A thought just fluttered through my mind. It was profound. At least to me.
There are a few areas of life that I have always drawn back from: the artistic ones. Things like music, painting, creating, even cooking. I spent time playing cello, making jewelry and doing a few doodles, but to be honest, creativity scared me. Now that I am an adult (or something) I can confidently say that I was scared of being judged on the results of my creativity. Art class never seemed like a place to explore and be free. It was a competition. At least, that was the message I somehow received. And so, as the years went on, I stopped being creative. I stopped doodling on my notebooks and I stopped trying to join the choir and I stopped playing cello in groups. Why? Because I was scared. Of not being good enough.
Now the basic fear of judgement is one that every person experiences and learns to handle eventually. I, too, have worked to decrease its impact on my life. And I'm pretty happy with my progress. But maybe there is a way to make this easier for the young people in our lives.
My, how talented you are! Wow, you have such a gift. You are so lucky to be so good at this.
This is what we tell people. This is what we tell people who are creative. Our words, although meant as compliments, portray a kind of uncontrollable power that has given this person: their ability to be creative. We are pushing the idea that you are born being able to sing, paint, or play. You either are good at being creative or... you didn't receive that gift at birth.
What this means to me and my mind is that the hard work that creative people put into their creations is seen as meaningless. Or rather, it is forgotten. We assume that painting is a skill you either have or do not, not one that you train for.
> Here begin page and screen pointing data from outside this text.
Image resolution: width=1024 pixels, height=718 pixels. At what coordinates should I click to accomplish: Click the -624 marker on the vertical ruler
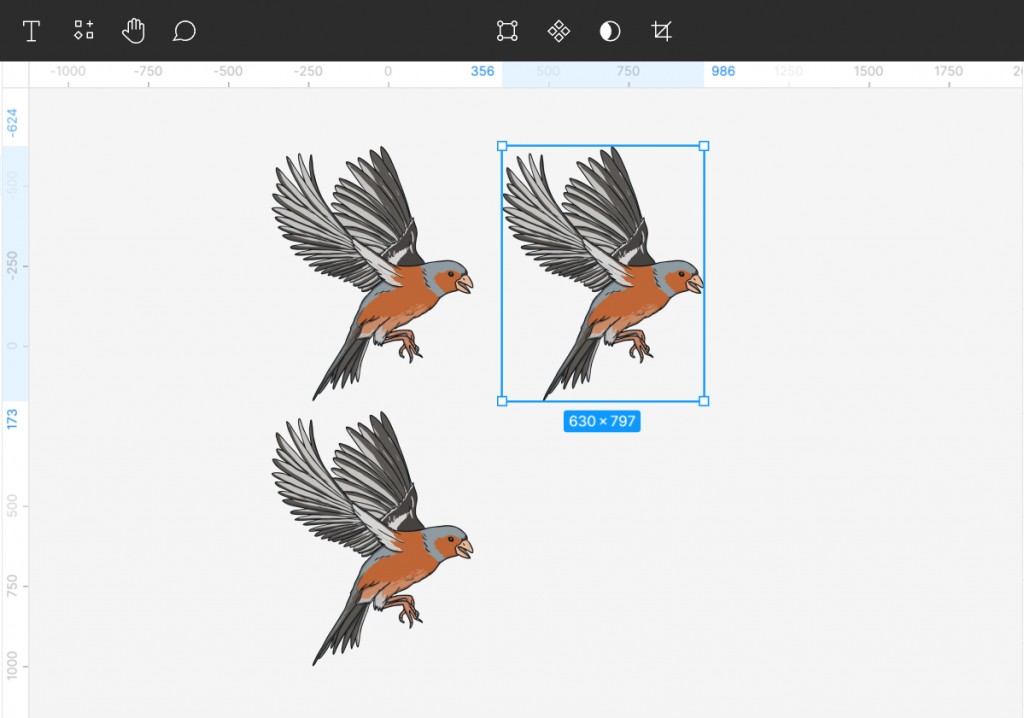pos(11,122)
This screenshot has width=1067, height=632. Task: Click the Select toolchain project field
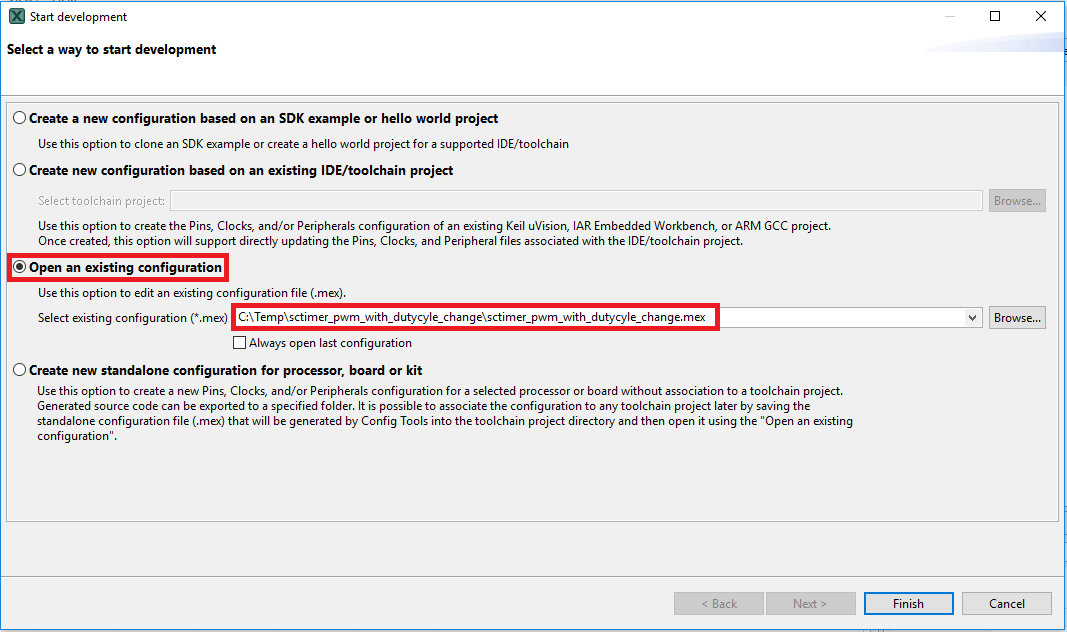click(x=575, y=201)
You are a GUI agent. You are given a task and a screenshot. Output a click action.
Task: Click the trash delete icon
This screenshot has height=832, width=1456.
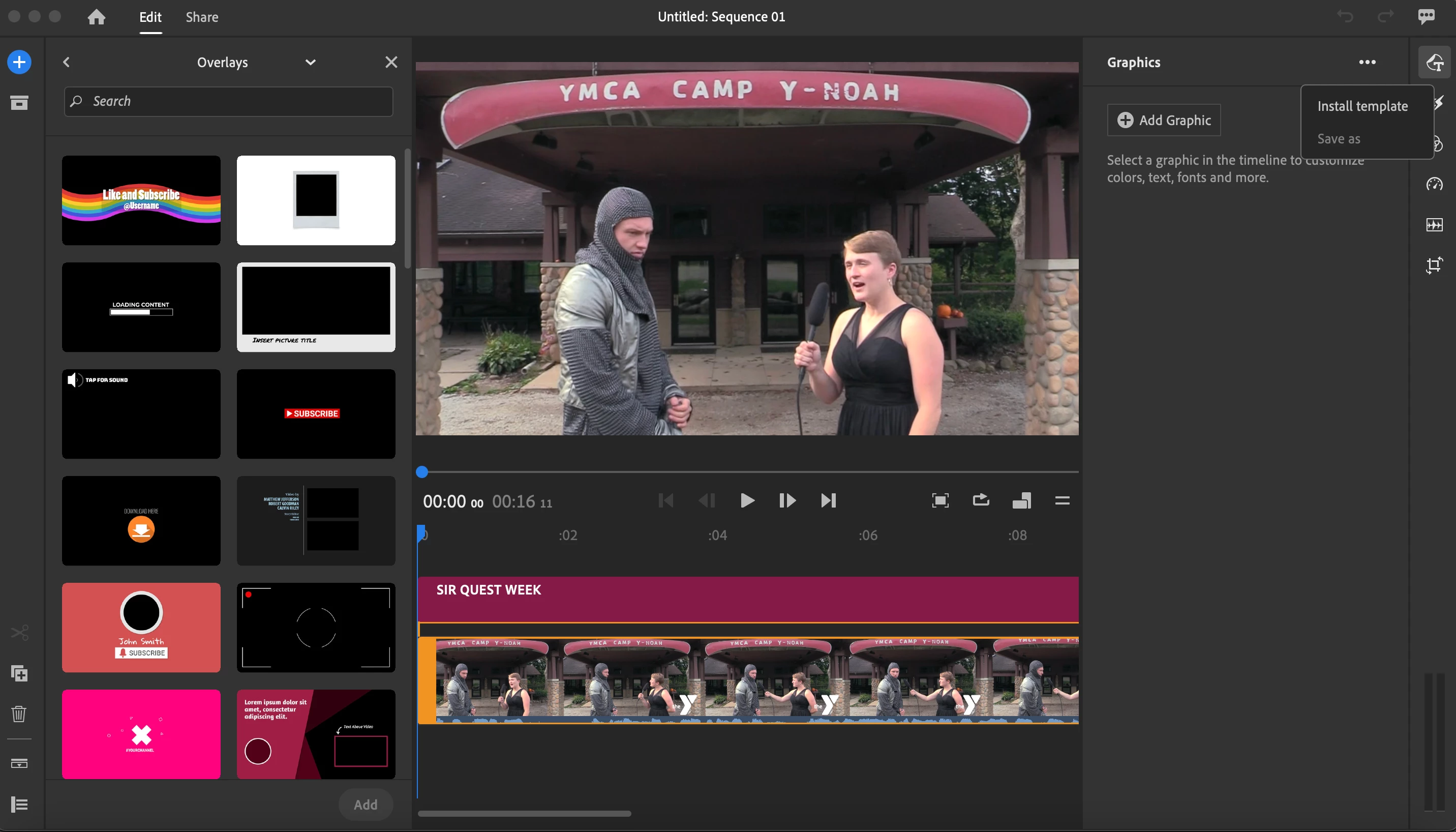point(19,713)
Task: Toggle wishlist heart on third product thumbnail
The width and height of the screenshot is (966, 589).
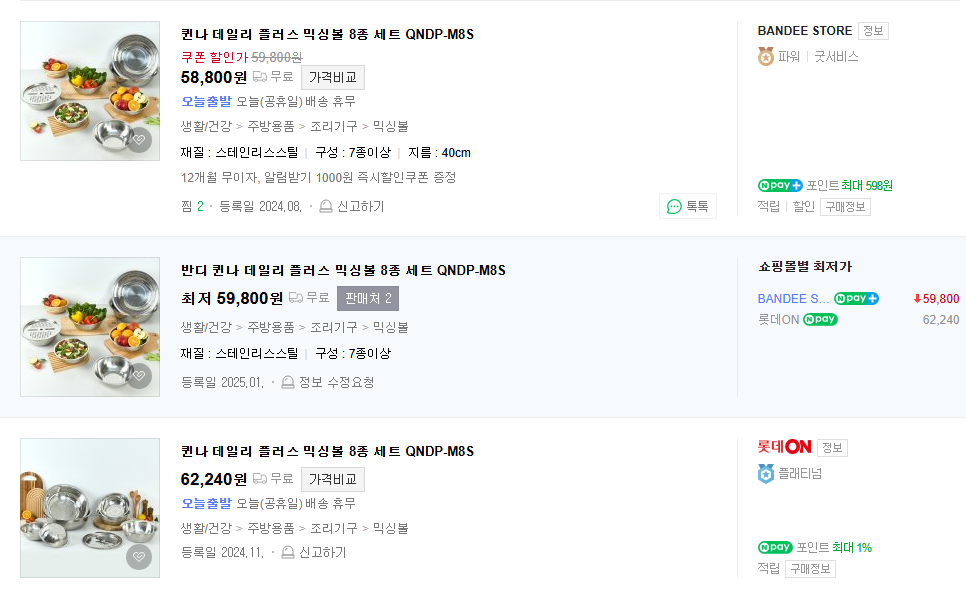Action: [139, 557]
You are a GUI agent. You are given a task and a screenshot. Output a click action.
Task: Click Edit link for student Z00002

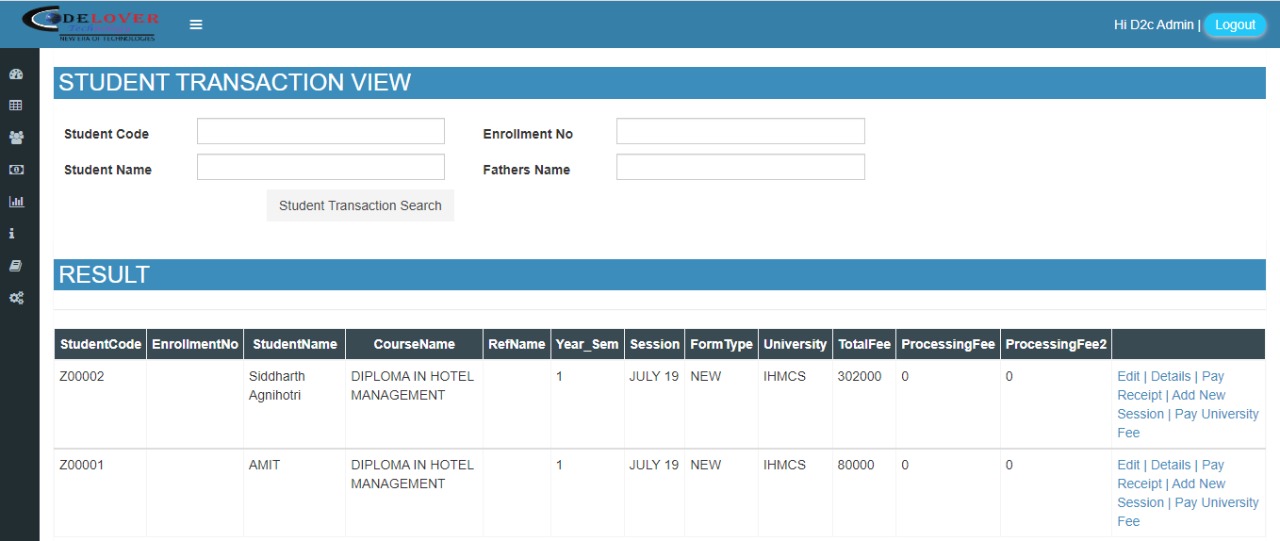(x=1128, y=376)
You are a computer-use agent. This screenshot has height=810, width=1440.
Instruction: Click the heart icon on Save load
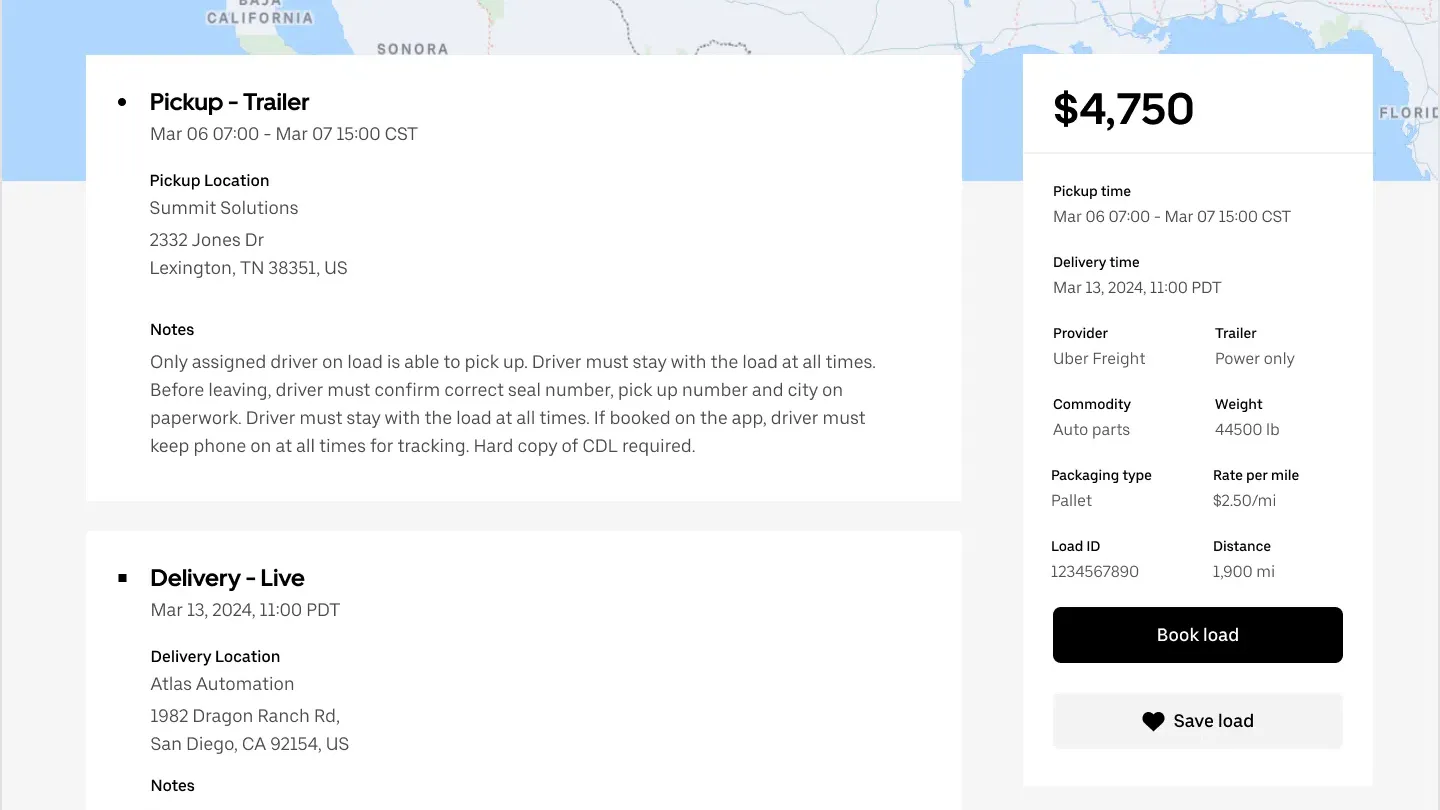point(1153,721)
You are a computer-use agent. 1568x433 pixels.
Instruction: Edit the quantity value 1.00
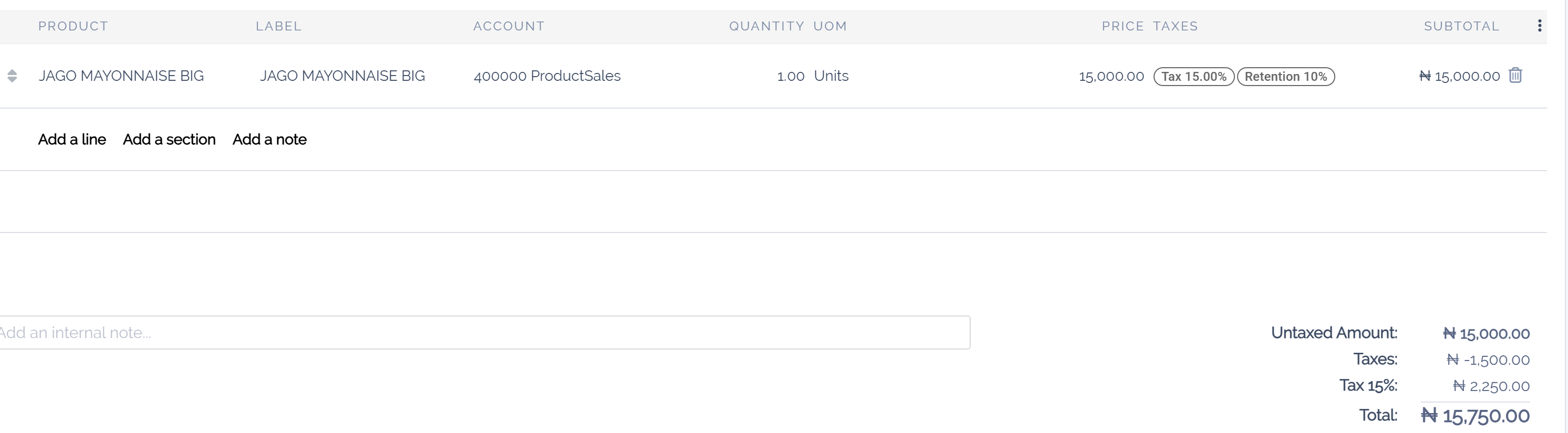790,76
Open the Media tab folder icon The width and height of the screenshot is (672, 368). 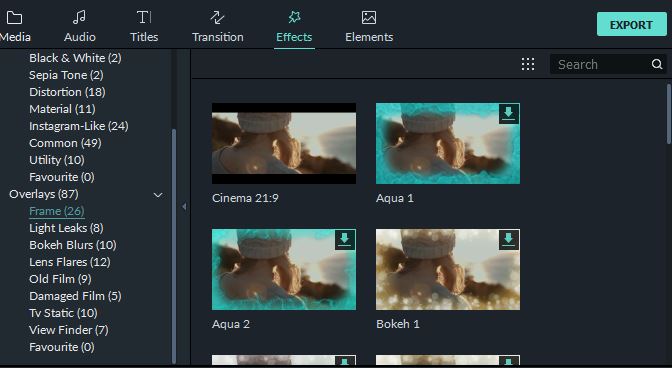14,18
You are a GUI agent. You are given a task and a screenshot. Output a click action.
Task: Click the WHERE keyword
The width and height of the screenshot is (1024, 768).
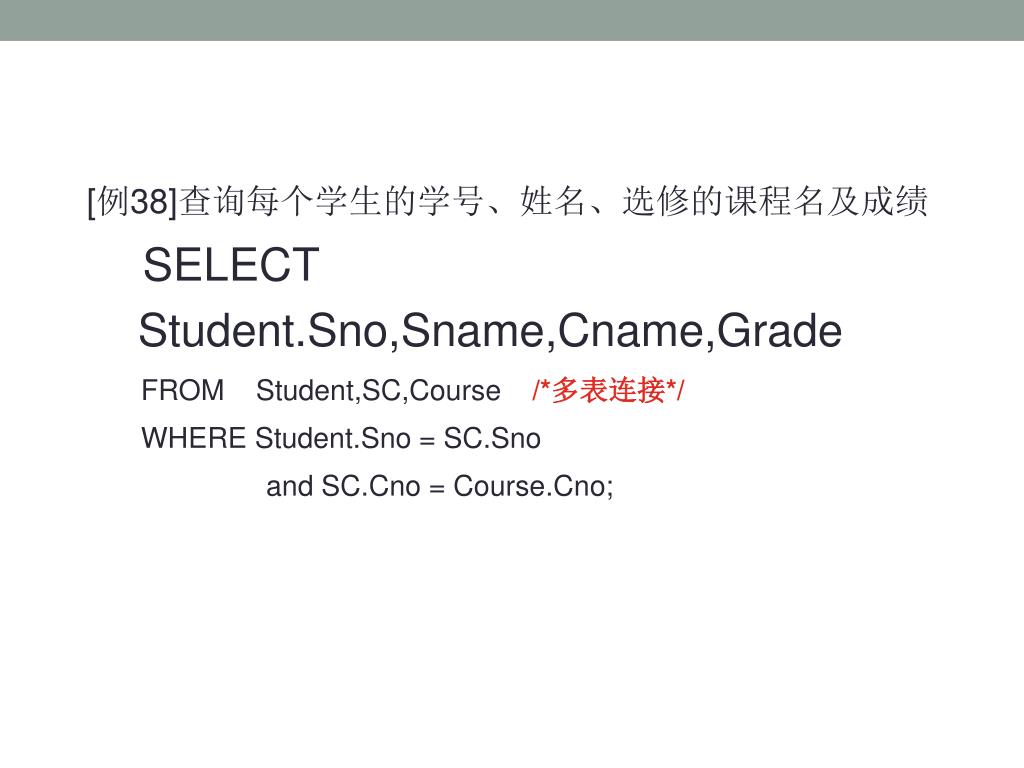click(x=194, y=438)
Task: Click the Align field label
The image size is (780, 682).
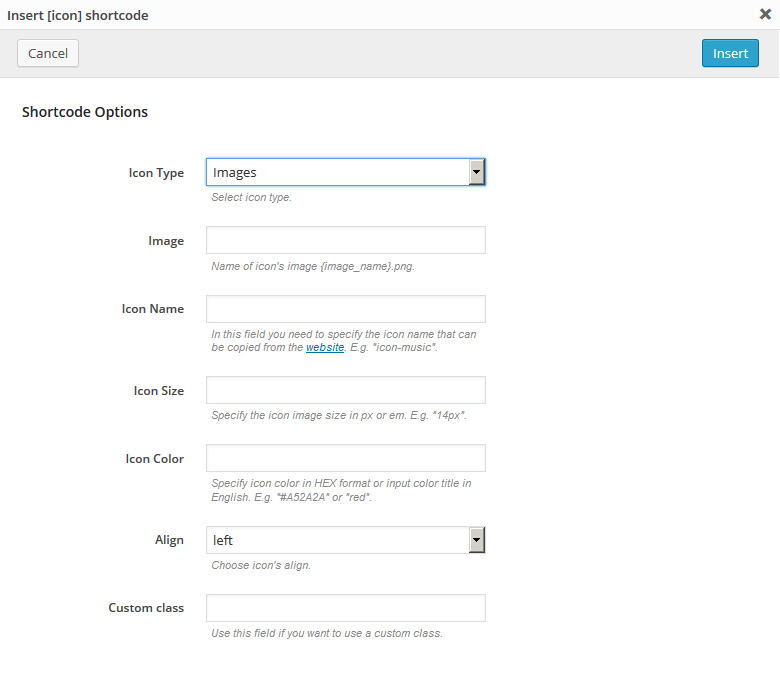Action: [169, 540]
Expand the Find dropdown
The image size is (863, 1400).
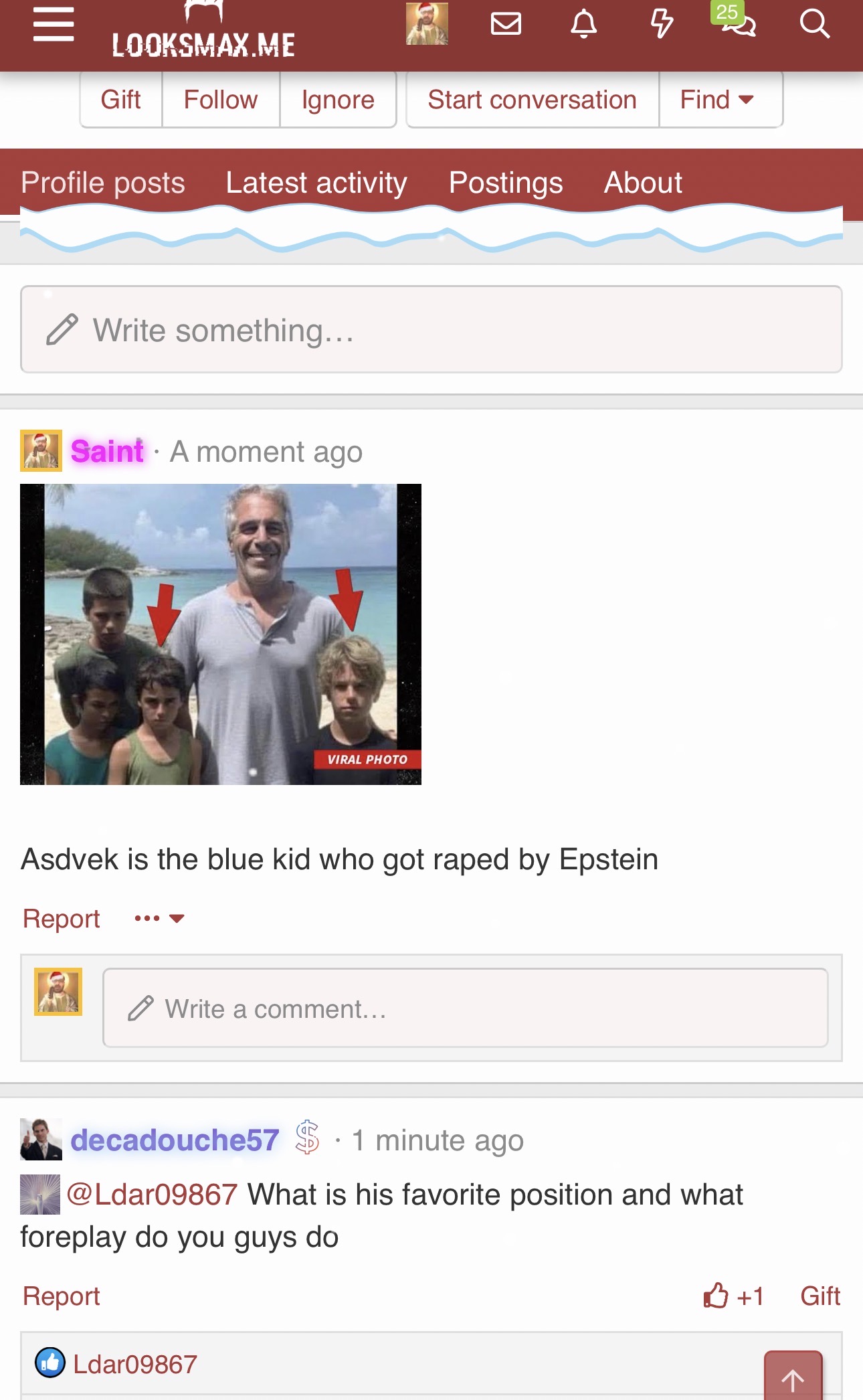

We don't congratulate people on the hard work and the endless hours that they have given. We congratulate people on having been lucky enough to receive a gift from fate. And how disrespectful is that? I know, it's not on purpose. We don't always mean what we say. But an opera singer should be praised for the work that they do to get to where they are just as much as an doctor.
I admit, I believe that some skills come easier to some people. That's just the way things are. But need that shape our perception of their hard work? No creator has gotten to where they are without hard work, for which every person deserves praise.